[start]
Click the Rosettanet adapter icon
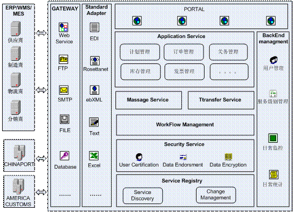The height and width of the screenshot is (212, 293). click(95, 61)
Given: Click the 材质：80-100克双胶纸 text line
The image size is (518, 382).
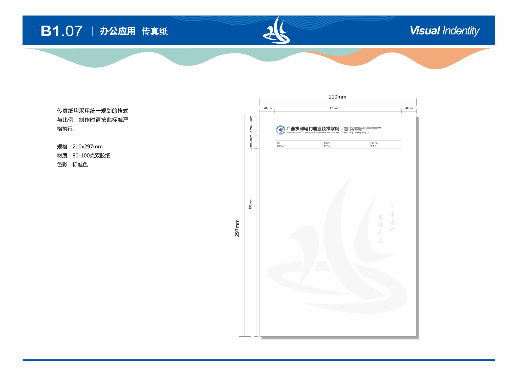Looking at the screenshot, I should [x=83, y=156].
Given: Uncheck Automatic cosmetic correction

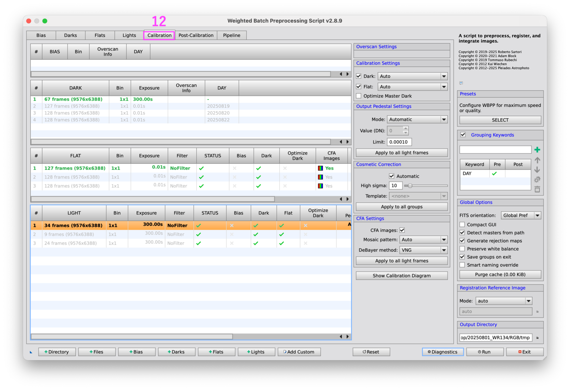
[end]
Rewrite all of the records above with "text line" changed to "line of text" and everything else kept the same, leaving out the pictures.

#### Task result:
Click the Rosettanet adapter icon
The height and width of the screenshot is (212, 293). click(95, 61)
Given: Click the 材质：80-100克双胶纸 line of text
The image size is (518, 382).
Looking at the screenshot, I should [x=83, y=156].
Given: Uncheck Automatic cosmetic correction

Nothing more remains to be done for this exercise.